I’m so conflicted. I hate to admit it, but it’s true. Part of me is secretly happy that Bill Cosby is out of prison. He’s so old and blind now. I highly doubt he will bother any more women ever again. I hated the thought of him being locked up like that. But then there’s the other part of me that’s shocked and angry. I believe women. I believe his accusers. I believe Andrea Constand,” columnist Jenice Armstrong writes about Cosby’s overturned conviction and release.

  • “On July Fourth, GOP legislators who know the truth about the 2020 elections and the Jan. 6 insurrection should consider whether their tolerance of the Big Lie is harming the country — and aiding China,” columnist Trudy Rubin writes how Chinese Communist Party’s 100th anniversary on July 1 relates to Independence Day in America.

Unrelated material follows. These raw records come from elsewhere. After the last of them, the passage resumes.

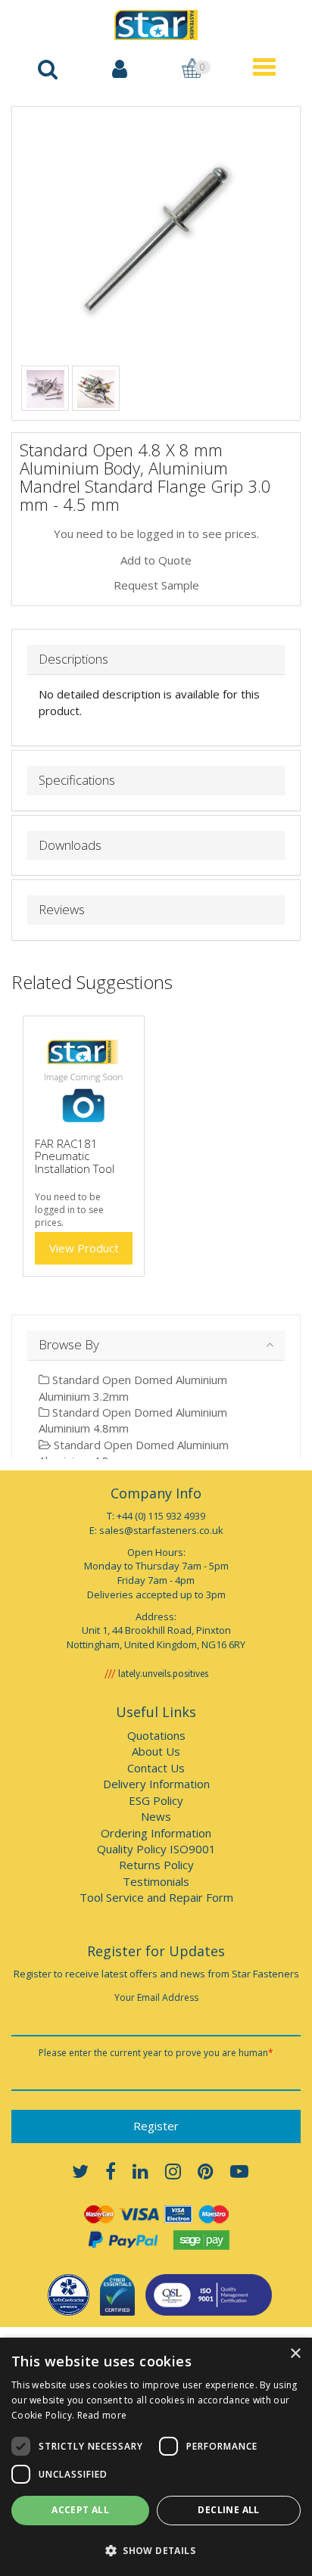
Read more (102, 2415)
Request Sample (156, 585)
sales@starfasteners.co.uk (161, 1530)
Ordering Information (156, 1832)
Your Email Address (156, 1997)
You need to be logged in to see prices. (156, 533)
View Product (84, 1247)
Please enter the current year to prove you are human (156, 2052)
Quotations (156, 1735)
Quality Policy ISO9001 (156, 1848)
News (156, 1816)
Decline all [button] (228, 2509)
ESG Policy (156, 1800)
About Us (156, 1751)
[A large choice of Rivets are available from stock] (45, 387)
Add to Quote (156, 560)
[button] (156, 2550)
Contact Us (156, 1767)
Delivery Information (156, 1783)
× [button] (295, 2354)
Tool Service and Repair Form (156, 1897)
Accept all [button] (80, 2509)
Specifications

  • Nicolas O’Rourke, a progressive faith leader, writes that he was arrested for protesting in Harrisburg because Pennsylvania’s students deserve a higher-quality education. The organizing director of the Pennsylvania Working Families Party makes the case for better school funding.

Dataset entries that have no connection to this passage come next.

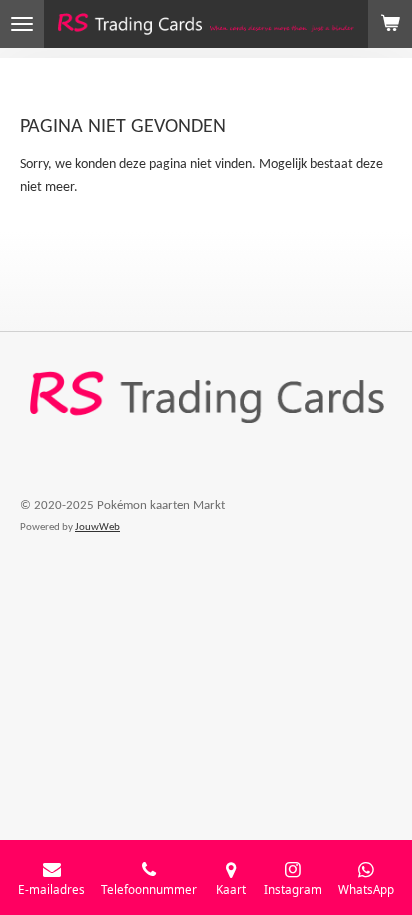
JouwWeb (97, 527)
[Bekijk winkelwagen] (390, 24)
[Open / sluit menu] (22, 24)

  • Pennsylvania leads the nation in pardon reform, and the system could realize hopes of starting over for tens of thousands who turned their lives around, writes Linda Dale Hoffa, a partner at Dilworth Paxson LLP.

What we're reading

Your daily dose of | Keeping it real estate

With encouragement and a good deed from Grandmom Rose, Jamisa McIvor-Bennett, became a first-time homeowner and real estate investor when she was just 20. After she inherited her grandmother’s home in South Philly, she sold it and built her wealth through home ownership. And just eight years after a heartfelt conversation with Grandmom Rose, Bennett now owns 26 properties, while serving as both founder and CEO of Rosebud’s Investments. She is also holding a contest offering five families an opportunity to get one room in their home renovated for free.